■ TASK PROMPT:
All lines from the opening of the data to the line containing "The width and height of the screenshot is (800, 600)." must be returned unchanged, and only those lines.

+ + +

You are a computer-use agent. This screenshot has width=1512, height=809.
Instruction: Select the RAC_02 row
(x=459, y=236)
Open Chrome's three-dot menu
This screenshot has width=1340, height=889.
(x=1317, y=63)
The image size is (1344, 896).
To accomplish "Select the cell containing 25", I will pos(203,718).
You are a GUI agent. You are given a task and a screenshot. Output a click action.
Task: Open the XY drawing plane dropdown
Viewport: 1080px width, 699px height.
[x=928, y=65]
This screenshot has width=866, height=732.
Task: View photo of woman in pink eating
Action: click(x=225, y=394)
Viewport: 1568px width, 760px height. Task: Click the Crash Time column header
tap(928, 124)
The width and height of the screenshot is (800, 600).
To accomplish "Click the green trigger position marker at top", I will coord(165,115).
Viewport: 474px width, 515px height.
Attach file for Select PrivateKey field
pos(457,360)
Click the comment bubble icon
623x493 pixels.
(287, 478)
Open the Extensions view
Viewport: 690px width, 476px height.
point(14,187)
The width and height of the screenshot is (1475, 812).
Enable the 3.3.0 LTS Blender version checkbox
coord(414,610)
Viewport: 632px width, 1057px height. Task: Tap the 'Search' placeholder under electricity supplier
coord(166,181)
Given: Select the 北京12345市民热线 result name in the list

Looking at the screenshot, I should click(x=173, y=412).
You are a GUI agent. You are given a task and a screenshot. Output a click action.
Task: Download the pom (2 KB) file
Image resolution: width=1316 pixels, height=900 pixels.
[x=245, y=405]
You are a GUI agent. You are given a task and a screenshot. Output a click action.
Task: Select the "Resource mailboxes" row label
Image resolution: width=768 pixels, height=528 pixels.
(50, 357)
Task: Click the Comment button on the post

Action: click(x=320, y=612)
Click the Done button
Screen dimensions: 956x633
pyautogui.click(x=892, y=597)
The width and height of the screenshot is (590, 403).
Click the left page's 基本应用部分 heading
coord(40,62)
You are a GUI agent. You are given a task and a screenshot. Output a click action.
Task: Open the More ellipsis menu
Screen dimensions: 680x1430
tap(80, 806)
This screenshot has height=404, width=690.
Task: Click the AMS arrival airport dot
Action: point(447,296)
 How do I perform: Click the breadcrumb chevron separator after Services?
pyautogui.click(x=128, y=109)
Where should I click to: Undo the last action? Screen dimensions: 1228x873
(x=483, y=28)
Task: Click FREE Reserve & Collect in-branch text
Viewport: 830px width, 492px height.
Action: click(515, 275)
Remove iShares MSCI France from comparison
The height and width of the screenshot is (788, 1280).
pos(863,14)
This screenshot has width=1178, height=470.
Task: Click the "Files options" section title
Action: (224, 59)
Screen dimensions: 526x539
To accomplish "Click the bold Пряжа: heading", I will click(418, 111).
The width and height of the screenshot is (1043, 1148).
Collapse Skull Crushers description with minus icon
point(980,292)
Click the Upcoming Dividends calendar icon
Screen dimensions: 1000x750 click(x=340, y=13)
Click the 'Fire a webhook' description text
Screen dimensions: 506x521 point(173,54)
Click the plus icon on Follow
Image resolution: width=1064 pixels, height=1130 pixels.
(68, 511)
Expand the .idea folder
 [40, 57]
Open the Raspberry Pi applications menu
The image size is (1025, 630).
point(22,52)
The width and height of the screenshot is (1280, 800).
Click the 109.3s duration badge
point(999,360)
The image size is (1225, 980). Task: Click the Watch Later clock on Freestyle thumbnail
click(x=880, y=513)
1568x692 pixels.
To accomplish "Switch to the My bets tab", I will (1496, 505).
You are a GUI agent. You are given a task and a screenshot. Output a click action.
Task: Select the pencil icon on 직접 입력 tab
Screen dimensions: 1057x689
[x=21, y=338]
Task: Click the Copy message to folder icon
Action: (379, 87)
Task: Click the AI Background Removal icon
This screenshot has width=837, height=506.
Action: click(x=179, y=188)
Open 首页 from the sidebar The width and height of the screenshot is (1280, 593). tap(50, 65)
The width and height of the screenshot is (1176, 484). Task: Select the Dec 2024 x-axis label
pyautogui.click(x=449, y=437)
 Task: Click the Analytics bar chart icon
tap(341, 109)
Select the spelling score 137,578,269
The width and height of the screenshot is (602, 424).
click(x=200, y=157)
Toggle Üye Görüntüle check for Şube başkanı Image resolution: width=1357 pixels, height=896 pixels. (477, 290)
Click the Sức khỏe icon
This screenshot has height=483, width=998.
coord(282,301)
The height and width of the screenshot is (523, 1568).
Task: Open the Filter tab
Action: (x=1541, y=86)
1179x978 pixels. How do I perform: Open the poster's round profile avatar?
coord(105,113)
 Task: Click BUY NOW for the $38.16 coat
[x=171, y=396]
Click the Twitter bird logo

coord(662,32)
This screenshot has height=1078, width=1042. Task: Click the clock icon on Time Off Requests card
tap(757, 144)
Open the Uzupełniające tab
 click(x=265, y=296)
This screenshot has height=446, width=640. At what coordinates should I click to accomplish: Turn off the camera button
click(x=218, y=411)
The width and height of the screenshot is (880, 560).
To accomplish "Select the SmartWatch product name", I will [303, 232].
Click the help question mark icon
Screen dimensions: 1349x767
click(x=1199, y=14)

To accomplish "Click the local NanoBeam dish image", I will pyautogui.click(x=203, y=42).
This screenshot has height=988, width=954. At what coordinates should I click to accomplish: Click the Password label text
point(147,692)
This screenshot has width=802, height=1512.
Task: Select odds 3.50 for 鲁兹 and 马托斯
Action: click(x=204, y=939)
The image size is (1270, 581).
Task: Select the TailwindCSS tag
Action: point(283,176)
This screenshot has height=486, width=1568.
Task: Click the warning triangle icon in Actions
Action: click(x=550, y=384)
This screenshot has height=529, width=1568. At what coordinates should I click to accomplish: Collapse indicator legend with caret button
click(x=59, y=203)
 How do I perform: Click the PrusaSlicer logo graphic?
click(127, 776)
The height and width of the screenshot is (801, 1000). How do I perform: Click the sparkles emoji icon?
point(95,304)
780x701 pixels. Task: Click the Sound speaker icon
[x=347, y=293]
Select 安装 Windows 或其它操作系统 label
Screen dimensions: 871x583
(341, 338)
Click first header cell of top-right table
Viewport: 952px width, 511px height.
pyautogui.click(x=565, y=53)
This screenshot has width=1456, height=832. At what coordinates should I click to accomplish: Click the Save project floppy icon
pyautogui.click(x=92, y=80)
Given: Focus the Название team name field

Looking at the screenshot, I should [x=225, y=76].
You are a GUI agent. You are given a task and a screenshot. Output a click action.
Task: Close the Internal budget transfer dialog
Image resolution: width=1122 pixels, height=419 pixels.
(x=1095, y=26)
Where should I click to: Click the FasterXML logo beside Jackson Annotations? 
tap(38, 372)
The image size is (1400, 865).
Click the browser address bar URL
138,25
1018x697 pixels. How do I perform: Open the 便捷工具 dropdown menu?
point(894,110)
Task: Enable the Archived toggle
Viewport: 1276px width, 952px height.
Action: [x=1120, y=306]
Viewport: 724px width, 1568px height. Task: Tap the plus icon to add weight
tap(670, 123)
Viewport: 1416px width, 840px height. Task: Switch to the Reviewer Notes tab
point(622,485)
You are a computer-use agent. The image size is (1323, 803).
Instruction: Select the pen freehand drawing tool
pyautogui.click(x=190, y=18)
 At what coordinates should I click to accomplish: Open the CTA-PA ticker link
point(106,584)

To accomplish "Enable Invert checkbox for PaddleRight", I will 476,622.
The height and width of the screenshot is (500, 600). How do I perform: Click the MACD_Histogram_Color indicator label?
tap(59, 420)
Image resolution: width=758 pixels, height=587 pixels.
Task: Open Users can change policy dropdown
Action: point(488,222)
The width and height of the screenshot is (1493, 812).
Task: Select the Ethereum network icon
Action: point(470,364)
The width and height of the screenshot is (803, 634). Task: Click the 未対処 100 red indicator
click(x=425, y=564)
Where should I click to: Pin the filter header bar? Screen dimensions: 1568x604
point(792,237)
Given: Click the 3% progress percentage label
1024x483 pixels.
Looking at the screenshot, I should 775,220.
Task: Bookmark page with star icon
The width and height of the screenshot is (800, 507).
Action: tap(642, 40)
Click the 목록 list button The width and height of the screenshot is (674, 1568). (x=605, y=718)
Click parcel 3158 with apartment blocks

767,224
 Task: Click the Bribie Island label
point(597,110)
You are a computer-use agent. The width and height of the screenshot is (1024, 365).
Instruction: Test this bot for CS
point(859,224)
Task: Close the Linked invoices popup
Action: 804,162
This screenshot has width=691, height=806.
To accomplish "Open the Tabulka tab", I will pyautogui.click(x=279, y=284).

+ + +

■ SOLUTION FOR THIS TASK:
You are a computer-use agent. This screenshot has width=1512, height=809.
Instruction: Select the RAC_02 row
(x=459, y=236)
Open Chrome's three-dot menu
This screenshot has width=1340, height=889.
(x=1317, y=63)
The image size is (1344, 896).
To accomplish "Select the cell containing 25", I will pos(203,718).
You are a GUI agent. You are given a task and a screenshot. Output a click action.
Task: Open the XY drawing plane dropdown
Viewport: 1080px width, 699px height.
[x=928, y=65]
This screenshot has width=866, height=732.
Task: View photo of woman in pink eating
Action: click(x=225, y=394)
Viewport: 1568px width, 760px height. Task: Click the Crash Time column header
tap(928, 124)
The width and height of the screenshot is (800, 600).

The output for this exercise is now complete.